In man, simvastatin is well absorbed and undergoes extensive hepatic first-pass extraction. The extraction in the liver is dependent on the hepatic blood flow. The liver is its primary site of action, with subsequent excretion of drug equivalents in the bile. Consequently, availability of active drug to the systemic circulation is low.
Following an IV injection of the β-hydroxyacid metabolite, its t_½ averaged 1.9 hrs.
Elimination: Ezetimibe: Following oral administration of ¹⁴C-ezetimibe (20 mg) to human subjects, total ezetimibe accounted for approximately 93% of the total radioactivity in plasma.
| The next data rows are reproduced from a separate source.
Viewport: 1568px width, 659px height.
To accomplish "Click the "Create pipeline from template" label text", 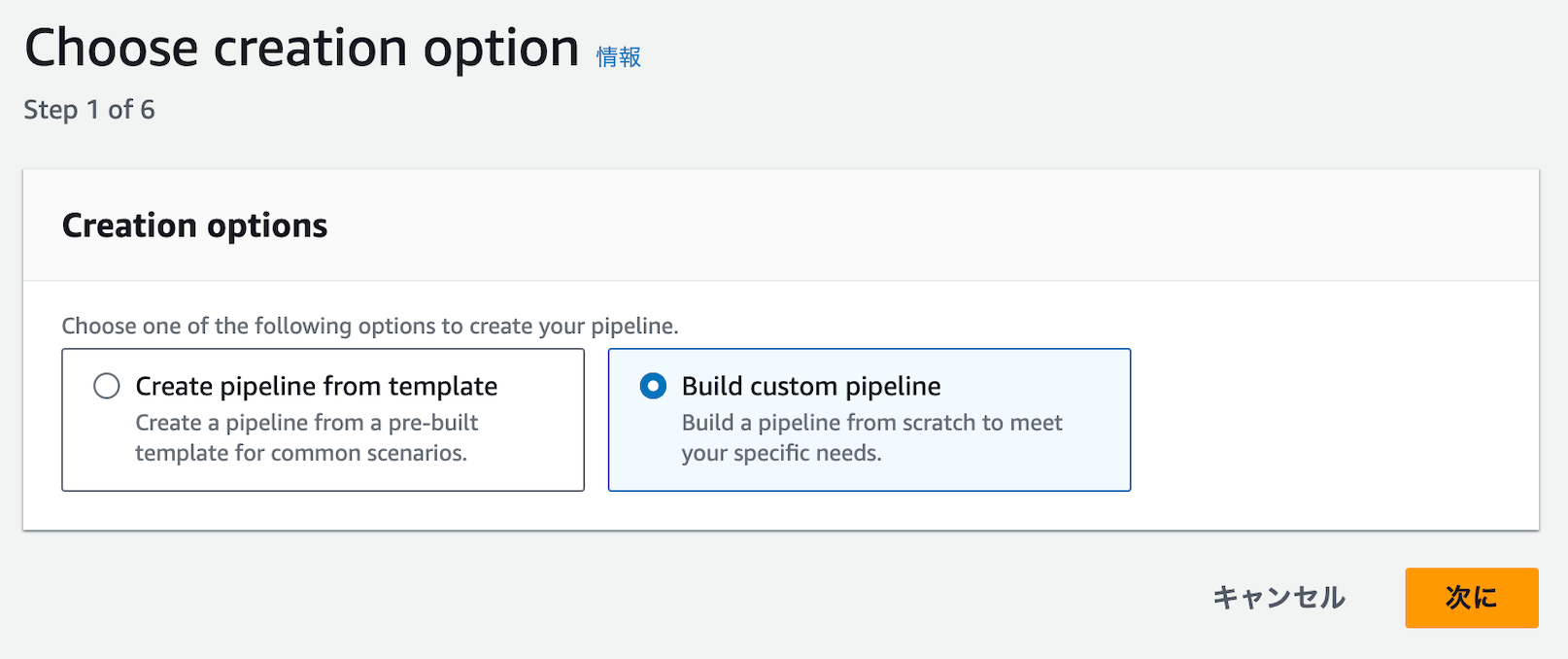I will click(317, 386).
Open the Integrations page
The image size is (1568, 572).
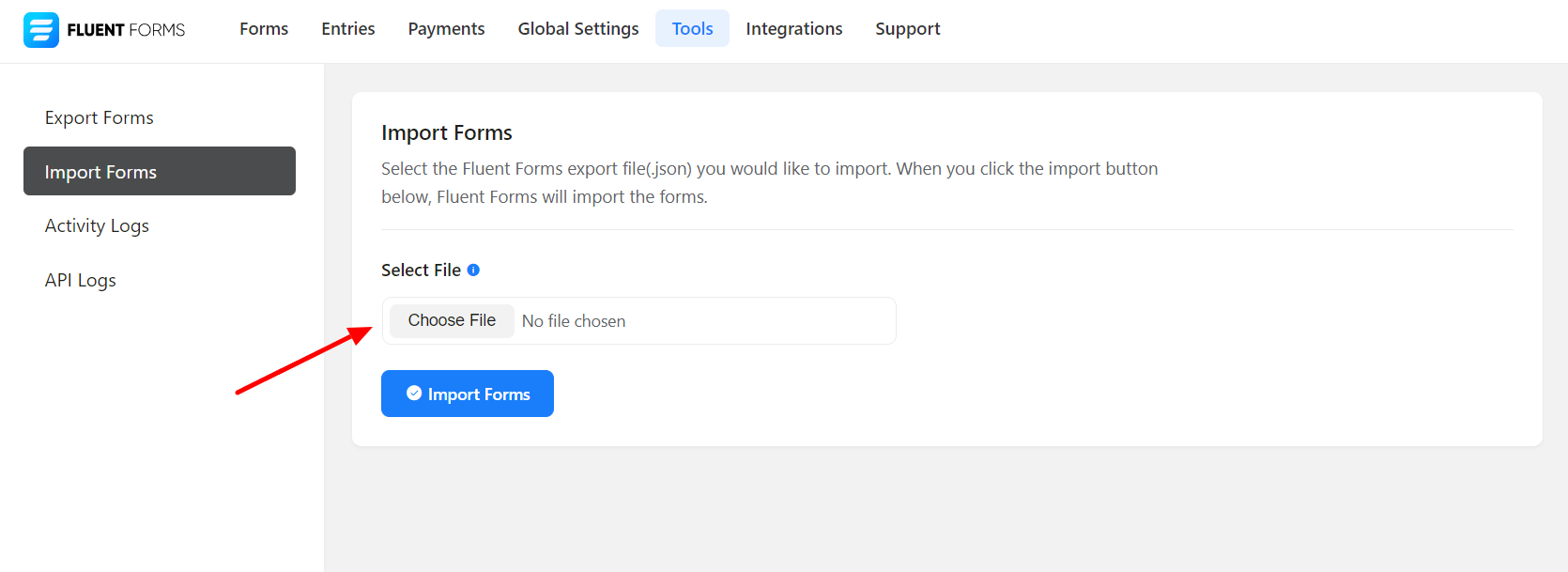[793, 29]
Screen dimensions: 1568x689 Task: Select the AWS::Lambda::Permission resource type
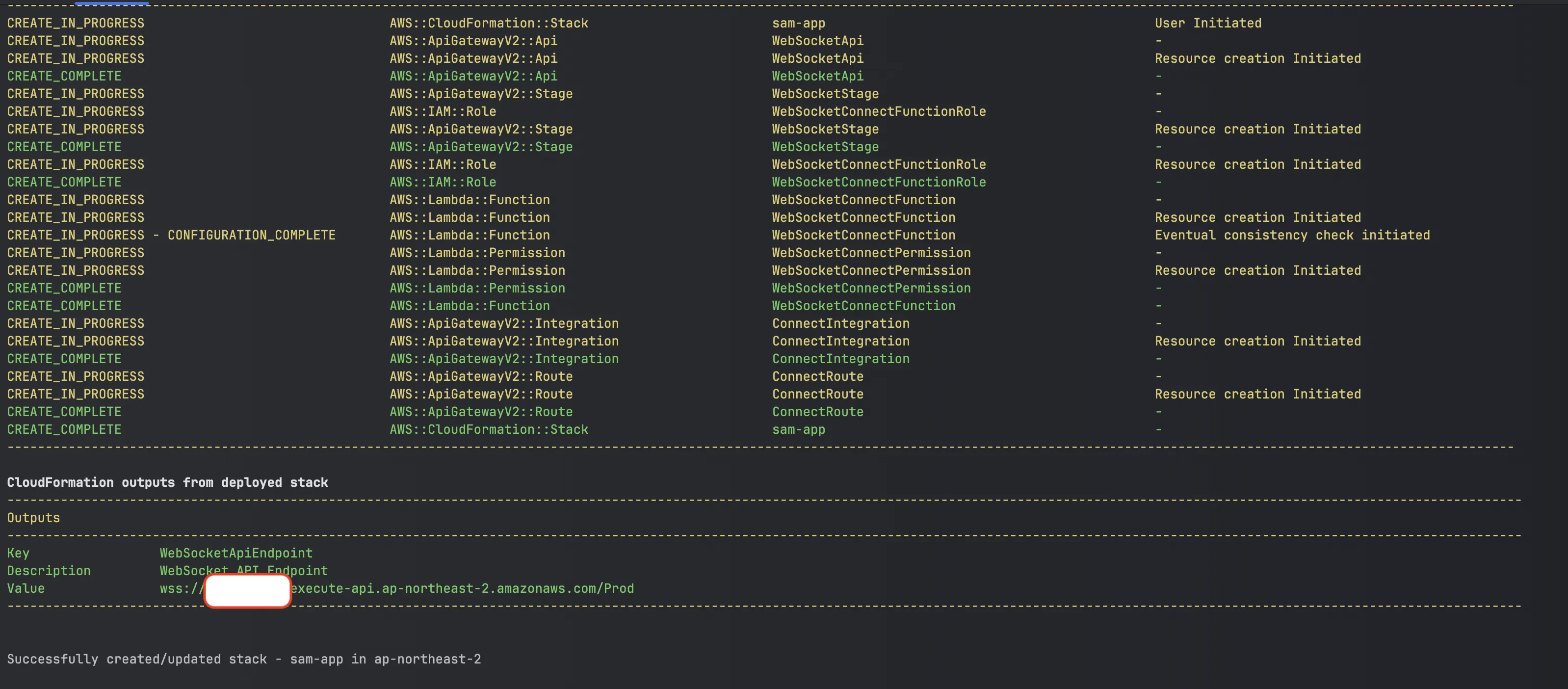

Approximately 78% and 11% of the administered radioactivity were recovered in the feces and urine, respectively, over a 10-day collection period. After 48 hrs, there were no detectable levels of radioactivity in the plasma.
Simvastatin: Following an oral dose of radioactive simvastatin to man, 13% of the radioactivity was excreted in the urine and 60% in the feces within 96 hrs. The amount recovered in the feces represents absorbed drug equivalents excreted in bile as well as unabsorbed drug. Following an IV injection of the β-hydroxyacid metabolite, an average of only 0.3% of the IV dose was excreted in urine as inhibitors.
Special Populations: Characteristics in Patients: Pediatric Patients: The absorption and metabolism of ezetimibe are similar between children and adolescents (10-18 years) and adults. Based on total ezetimibe, there are no pharmacokinetic differences between adolescents and adults. Pharmacokinetic data in the pediatric population <10 years are not available. Clinical experience in pediatric and adolescent patients (ages 9-17) has been limited to patients with homozygous familial hypercholesterolemia (HoFH).
Geriatric Patients: Plasma concentrations for total ezetimibe are about 2-fold higher in the elderly (≥65 years) than in the young (18-45 years). LDL-C reduction and safety profile are comparable between elderly and young subjects treated with ezetimibe.
Hepatic Insufficiency: After a single 10-mg dose of ezetimibe, the mean area under the curve (AUC) for total ezetimibe was increased approximately 1.7-fold in patients with mild hepatic insufficiency (Child-Pugh scores 5 or 6), compared to healthy subjects. In a 14-day, multiple-dose study (10 mg daily) in patients with moderate hepatic insufficiency (Child-Pugh scores 7-9), the mean AUC for total ezetimibe was increased approximately 4-fold on day 1 and day 14 compared to healthy subjects. No dosage adjustment is necessary for patients with mild hepatic insufficiency. Due to the unknown effects of the increased exposure to ezetimibe in patients with moderate or severe (Child-Pugh score >9) hepatic insufficiency, ezetimibe is not recommended in these patients (see Precautions).
Renal Insufficiency: Ezetimibe: After a single 10-mg dose of ezetimibe in patients with severe renal disease (n=8; mean creatinine clearance ≤30 mL/min/1.73 m²), the mean AUC for total ezetimibe was increased approximately 1.5-fold, compared to healthy subjects (n=9).
An additional patient in this study (postrenal transplant and receiving multiple medications, including cyclosporine) had a 12-fold greater exposure to total ezetimibe.
Simvastatin: In a study of patients with severe renal insufficiency (creatinine clearance <30 mL/min), the plasma concentrations of total inhibitors after a single dose of a related HMG-CoA reductase inhibitor were approximately 2-fold higher than those in healthy volunteers.
Gender: Plasma concentrations for total ezetimibe are slightly higher (<20%) in women than in men. LDL-C reduction and safety profile are comparable between men and women treated with ezetimibe.
Race: Based on a meta-analysis of pharmacokinetic studies with ezetimibe, there were no pharmacokinetic differences between Blacks and Caucasians.